By Larry Wigge
There were about a million things running through Andrei Markov mind. And why wouldn't there be.
The what ifs of the 34-year-old defensemen from Voskresenk, Russia, likely are running rampant is his cranium, no doubt. If you were given the power to change one thing in your life with the snap of your fingers, what would it be?
Or, maybe Markov, who has spent all of his 12 seasons with the Montreal Canadiens, would rather look at it as been a life of, 'Oh wells' rather than a life of 'What ifs.'
This is not a story about life-cut-short-through-injuries. It is not like Gale Sayers, Darryl Stingley, Bill Walton, Bo Jackson, Sterling Sharpe, Mark Prior, Yao Ming or Grant Hill. It's a tear-jerking comeback story. One that reminds one of his unblinking blue-eyed veteran with the shaved head and determined jaw and the laser-like shot from the blue line.
In his second game this season, Markov unleashed two of those rocket shots in Montreal's 4-1 victory over the Florida Panthers. Or two nights later, when he used his mobility to tap a rebound home on a power play in a 4-1 win over the Washington Capitals. All three of Markov's goals were on Montreal's once feared power play.
It brought back memories of third season -- a 13-goal effort. Maybe even 2007-08, when he poured in 16 goals. Or 2008-09 when he added another 12 goals.
Markov's two goals snapped a long drought for the oft-injured defenseman. His last goal came on November 10, 2010, against the Vancouver Canucks, but because of a serious knee injury since that time. Still, after waiting 26 months between goals, Markov got two in a span of 15:07.
"What do you mean finally?" he responded incredulously, when he was asked about ending his drought.
He's not as fast as he once was, but he's still a highly intelligent playmaker and defender who's able to snuff out opposing rushes before they materialize and put pucks on teammates sticks they never saw coming. A very skilled player who thinks the game so well.

________________________

## DIRECTIONS
a) According to the Andrei Markov article, with which team has Markov spent all 12 of his seasons?
b) Repeat the Andrei Markov article word for word, starting at "He's not as" and ending at "game so well.".
c) Summarize the Andrei Markov article in two sentences.

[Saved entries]
________________________

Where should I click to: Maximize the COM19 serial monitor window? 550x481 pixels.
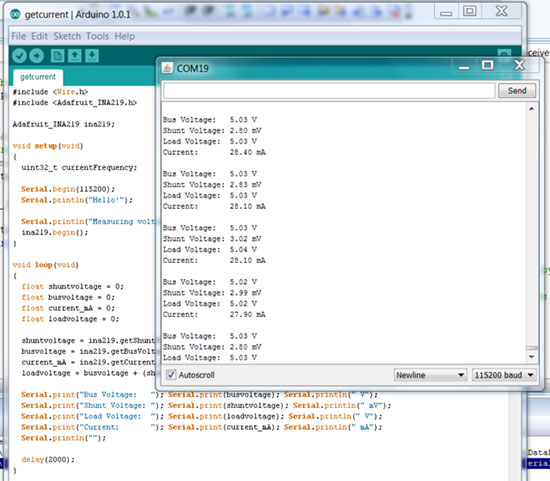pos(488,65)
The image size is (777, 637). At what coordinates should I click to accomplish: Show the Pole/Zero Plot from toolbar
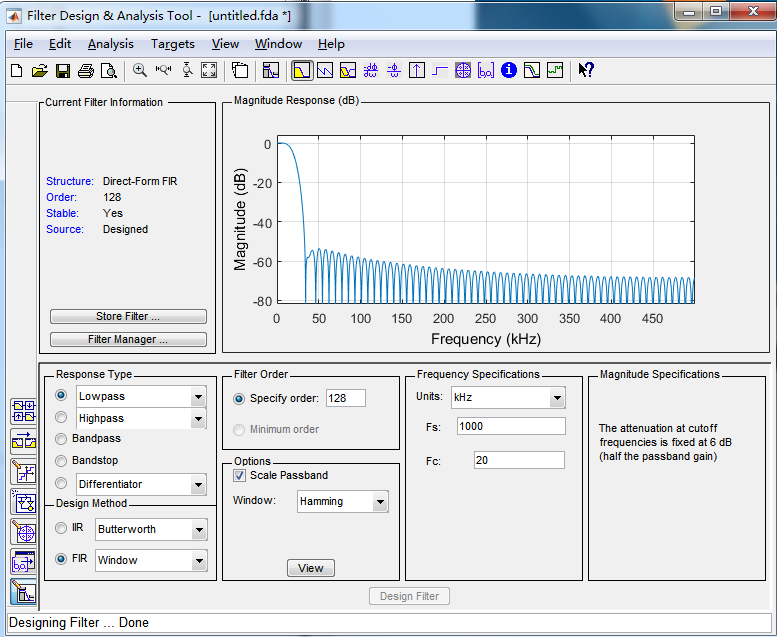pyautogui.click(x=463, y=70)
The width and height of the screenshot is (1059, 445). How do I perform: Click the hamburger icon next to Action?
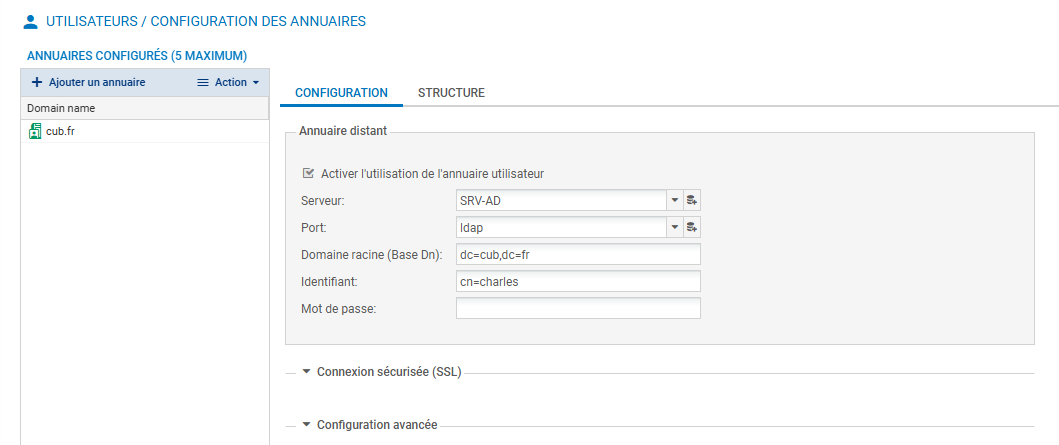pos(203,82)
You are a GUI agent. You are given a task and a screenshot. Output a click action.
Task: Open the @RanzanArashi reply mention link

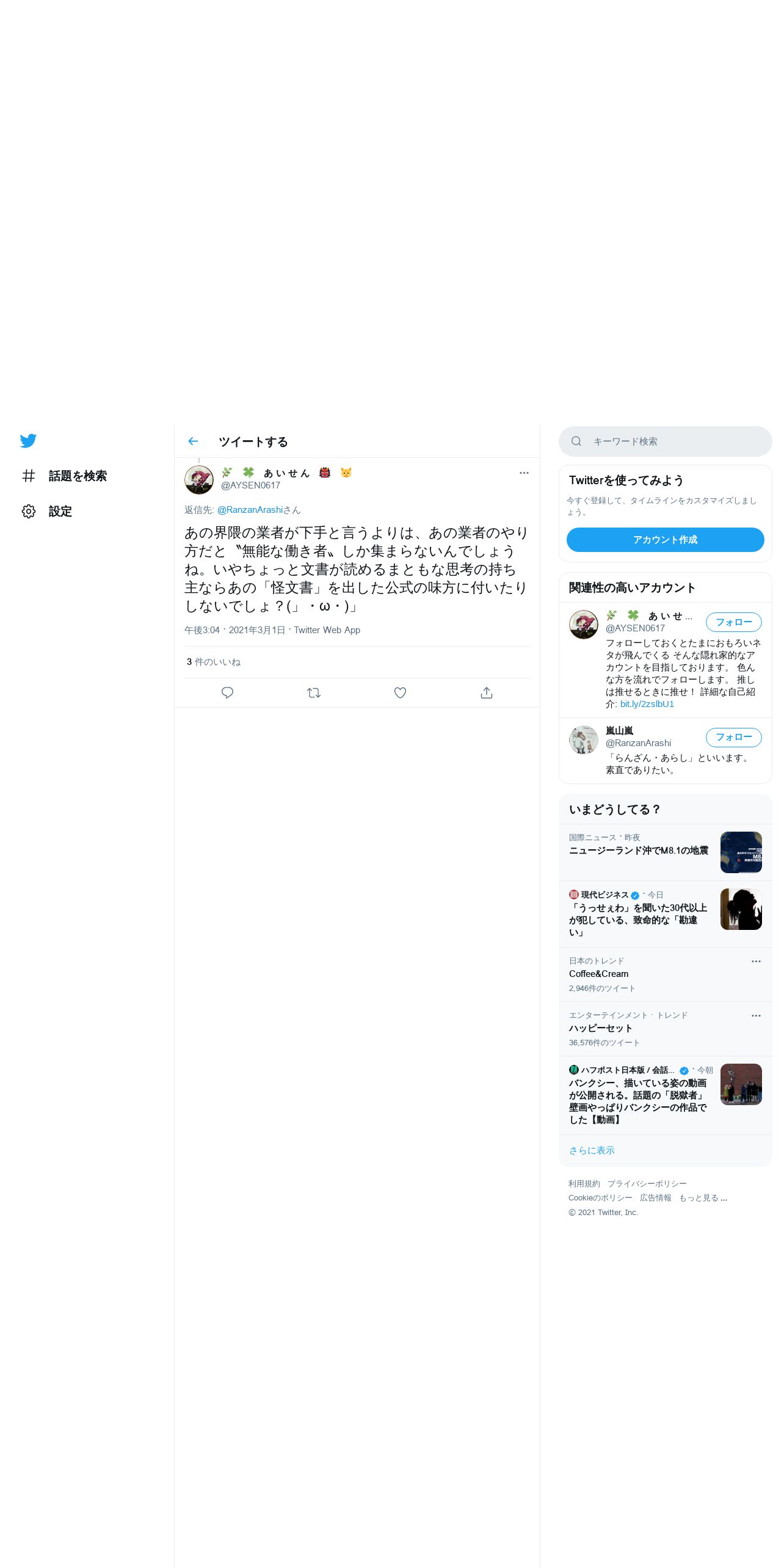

________________________

## RESPONSES
a) The Montreal Canadiens.

b)
He's not as fast as he once was, but he's still a highly intelligent playmaker and defender who's able to snuff out opposing rushes before they materialize and put pucks on teammates sticks they never saw coming. A very skilled player who thinks the game so well.

c) Andrei Markov, a 34-year-old Montreal Canadiens defenseman, is presented in a comeback story: he scored two goals in a 4-1 win over the Florida Panthers and another two nights later in a 4-1 win over the Washington Capitals, all on the power play. His two goals came after a 26-month wait since his last goal on November 10, 2010, and though he is not as fast as he once was, he is still a highly intelligent playmaker and defender.